*** TEXTO CITADO

A ver si así te funciona, al menos momentaneamente. Si lo hace, habrá que mirar porqué tu servidor dns (192.168.1.1) resuelve una dirección tan rara para el dominio en el que tienes problema...

----------

## abecedarix

El portátil también funciona mediante DHCP

Hoy, antes de editar el resolv.conf, me lo resuelve como 128.61.111.9 (que no responde)

Tras poner esos DNS, me lo resuelve en tres momentos diferentes como 204.152.184.113 (funcional), 149.20.20.5 (funcional) y 128.61.111.9 (que sigue sin responder).

----------

## Txema

Pues no veo dónde está el problema, es una dirección dinámica que enlaza cada vez a un servidor distinto que son mirrors o copias entre si, por lo que, aunque a ti te parezca lo mismo, cada vez te conectas lo haces a una máquina diferente, si da la casualidad que te conectas a un servidor que no está operativo en ese momento, es normal que te devuelva el error, a mí la IP 128.61.111.9 tampoco me resuelve, pero me ha salido una vez en cinco intentos solamente, así que el problema debe de estar en tu servidor de nombres, ya que dices que al cambiarlos ya si te resuelve las direcciones (las que funcionan claro)

******

__TAREAS A REALIZAR__.
1/ Indica si cada afirmación concuerda con el hilo sobre DNS y justifica con las palabras exactas que lo deciden: (a) antes de editar el resolv.conf, el dominio se resolvía como 128.61.111.9; (b) el portátil usa una dirección IP fija; (c) a Txema la IP 128.61.111.9 le salió en tres de cinco intentos.
2/ Según el hilo sobre DNS, ¿qué dirección tiene el servidor DNS que resuelve la dirección extraña?
3/ Por favor, escribe la continuación del hilo sobre DNS a partir de su última frase.

*** ENTRADAS PROPORCIONADAS

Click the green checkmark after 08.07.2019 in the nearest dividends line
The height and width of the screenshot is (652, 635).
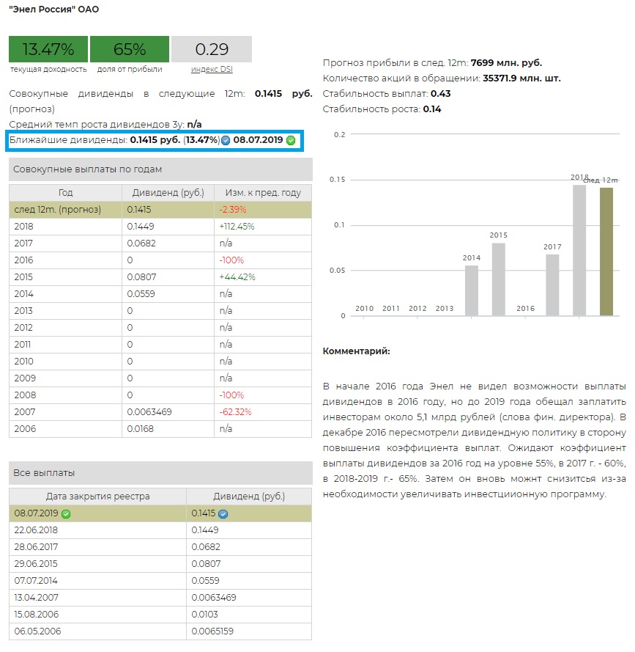pyautogui.click(x=291, y=140)
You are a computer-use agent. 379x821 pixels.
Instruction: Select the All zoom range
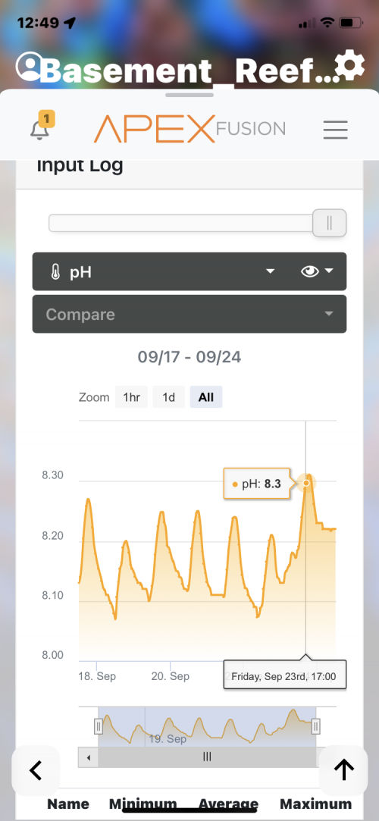(x=206, y=397)
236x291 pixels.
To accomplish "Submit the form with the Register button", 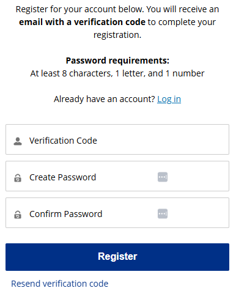I will (117, 257).
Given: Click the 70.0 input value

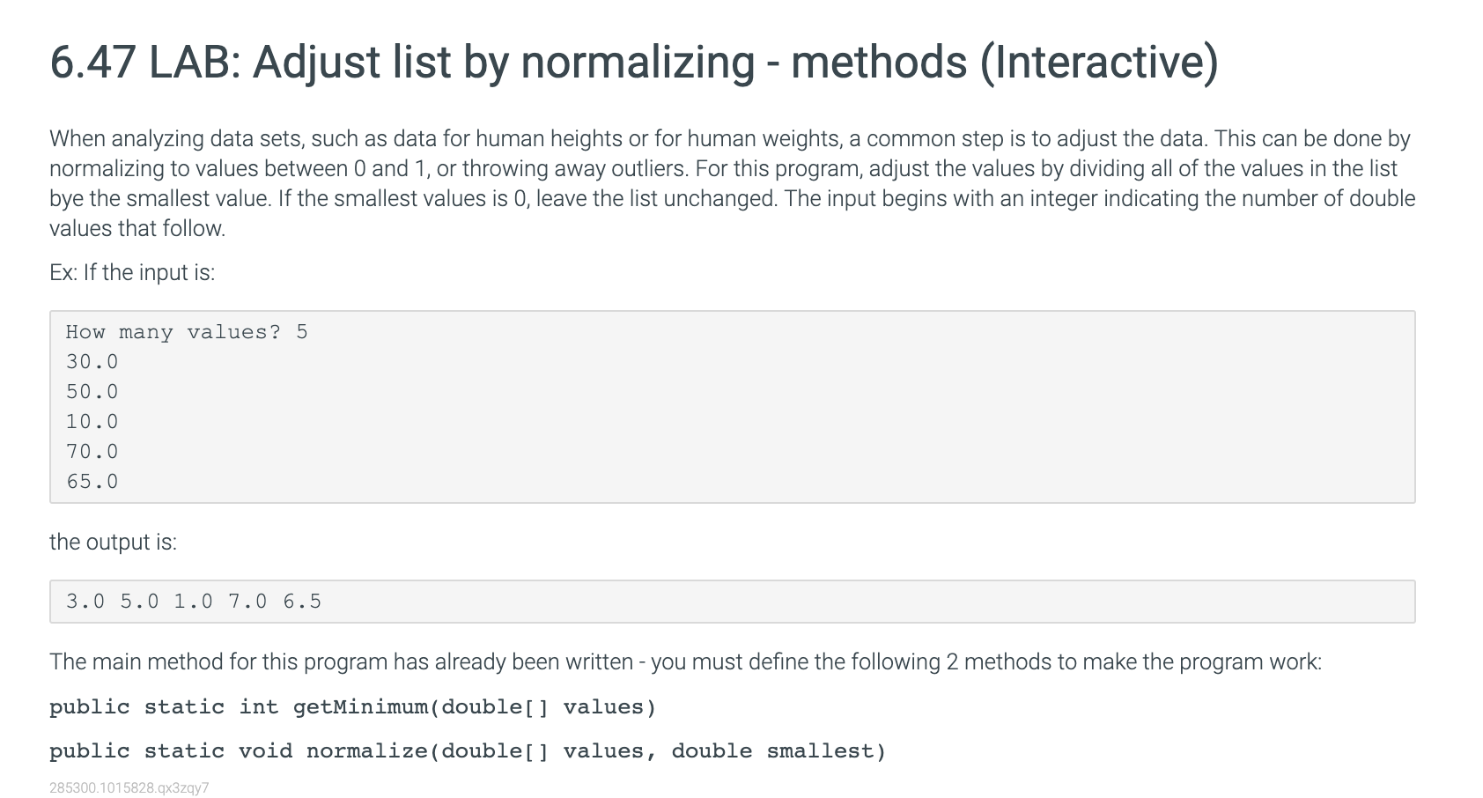Looking at the screenshot, I should coord(92,452).
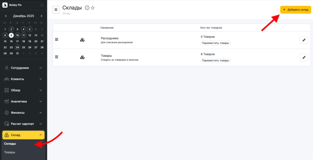The width and height of the screenshot is (313, 160).
Task: Click Переместить товары for Товары warehouse
Action: point(215,61)
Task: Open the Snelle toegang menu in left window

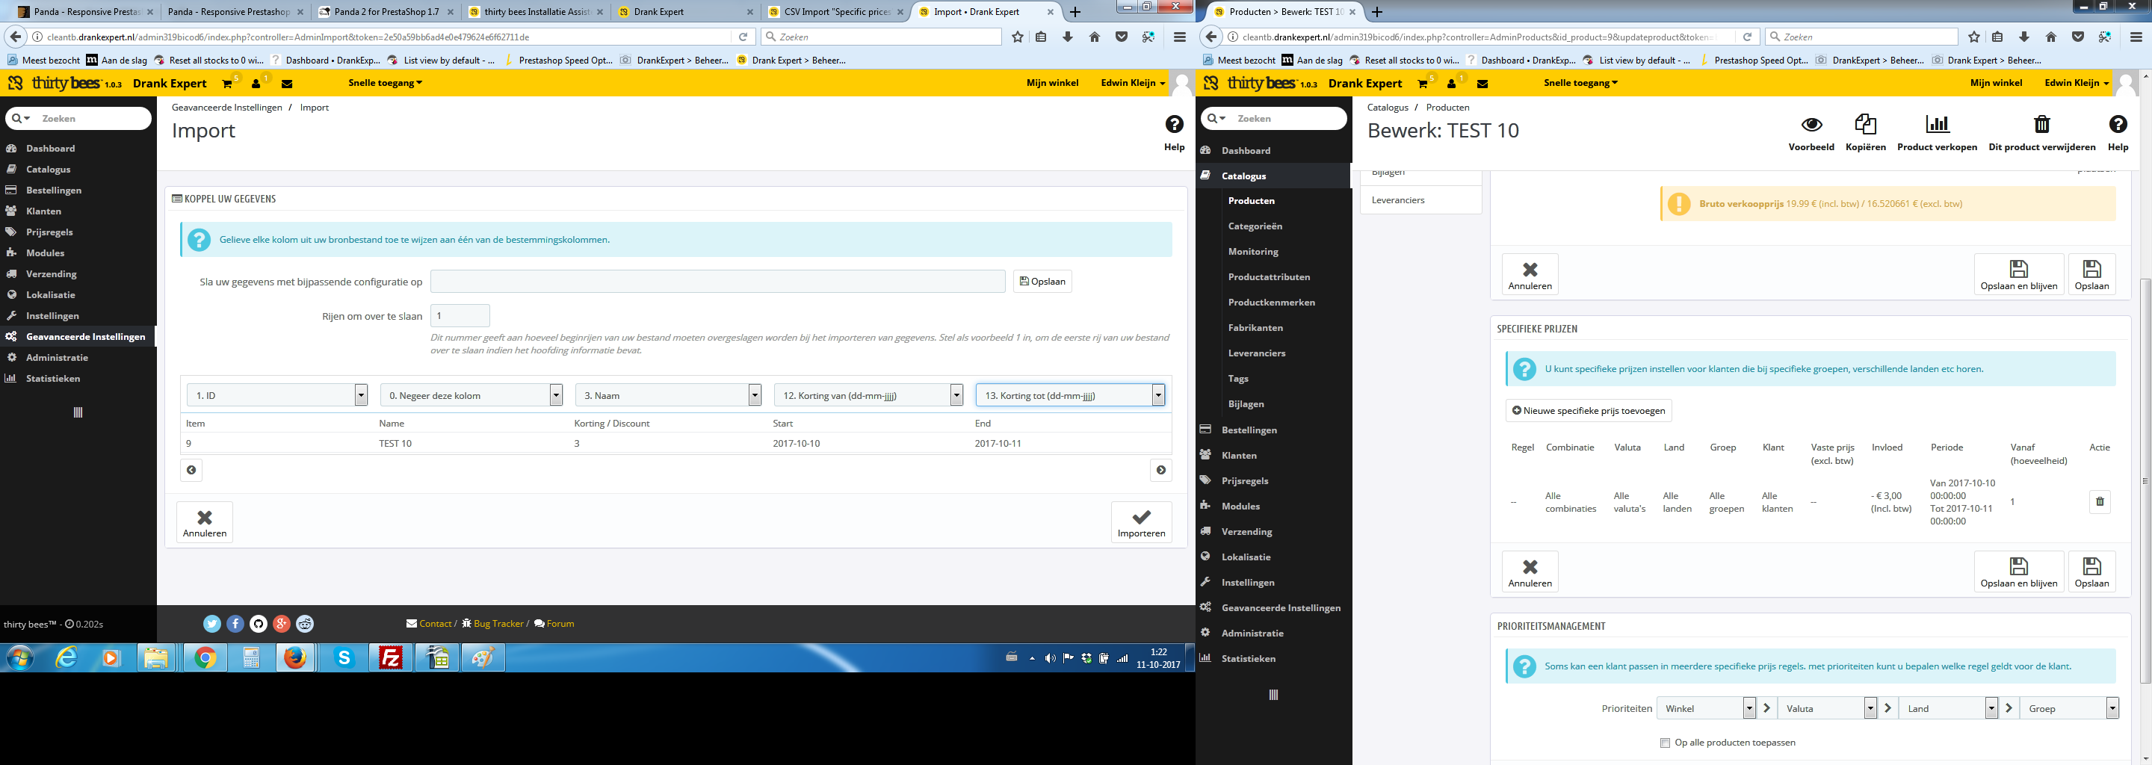Action: (385, 83)
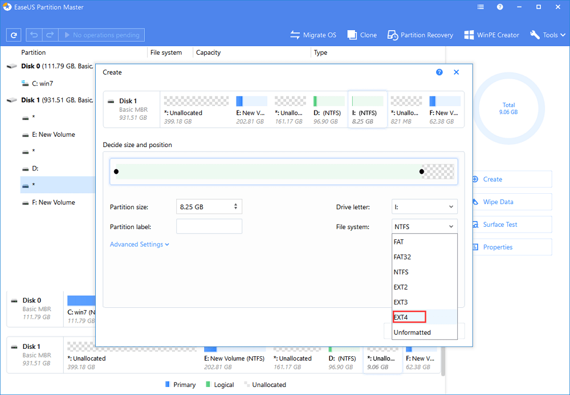Click the help icon in Create dialog
Viewport: 570px width, 395px height.
(439, 72)
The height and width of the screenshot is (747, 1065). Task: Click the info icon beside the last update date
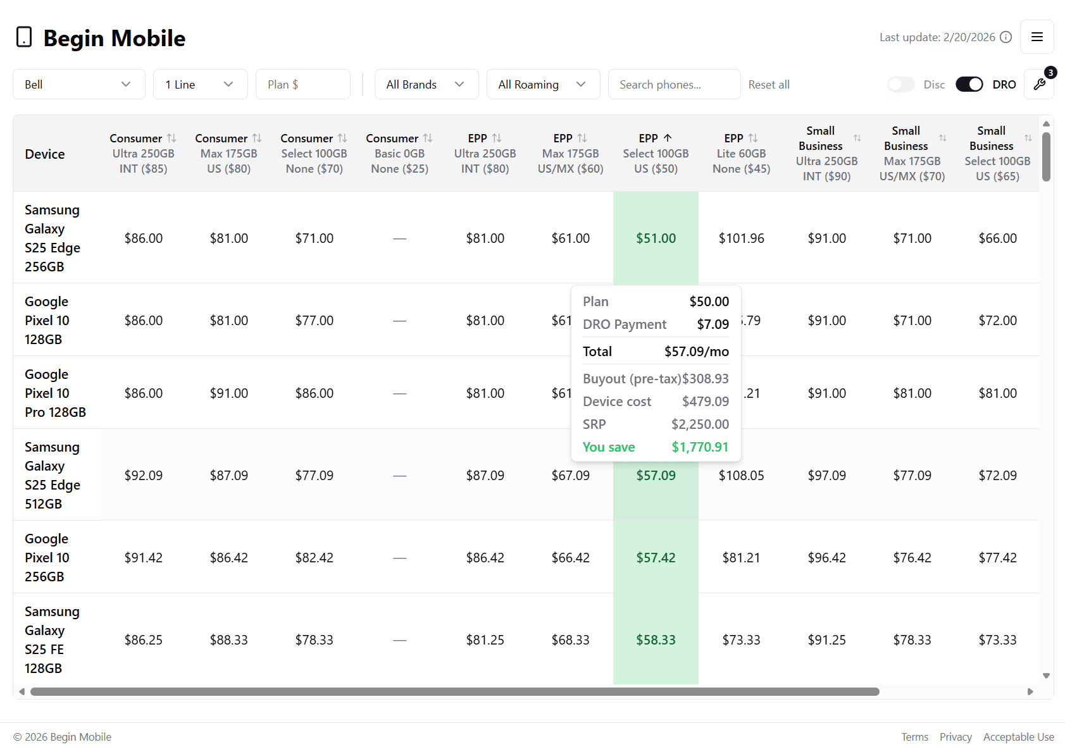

******

__LISTA DE RESPUESTAS__.
1/
(a) Sí: «Hoy, antes de editar el resolv.conf, me lo resuelve como 128.61.111.9 (que no responde)».
(b) No: «El portátil también funciona mediante DHCP».
(c) No: «pero me ha salido una vez en cinco intentos solamente».

2/ 192.168.1.1

3/
Así que tendrás que comprobar que tu servidor de nombres funcione bien, y si no cambiarlo por otros que sí funcionen  :Wink: 

----------

## cpasoft

 *abecedarix wrote:*   

> Hoy, antes de editar el resolv.conf, me lo resuelve como 128.61.111.9 (que no responde)

 

Esta IP, pertenece a  trillian.gtlib.gatech.edu. Haz un ping a esta dirección a ver que te resuelve tu DNS. Ahora, lo que es raro es que los DNS's de telefónica (que son los que te he facilitado) también resuelvan esta dirección...   :Rolling Eyes:  quizá lo tuvieras en la caché dns, y realmente no te respondiera el esta ip, porque si no, no lo entiendo...   :Confused: 

¿Quién o qué es tu servidor DNS?

Edito: He visto que trillian es una dirección de un servidor rsync de gentoo, o al menos eso parece...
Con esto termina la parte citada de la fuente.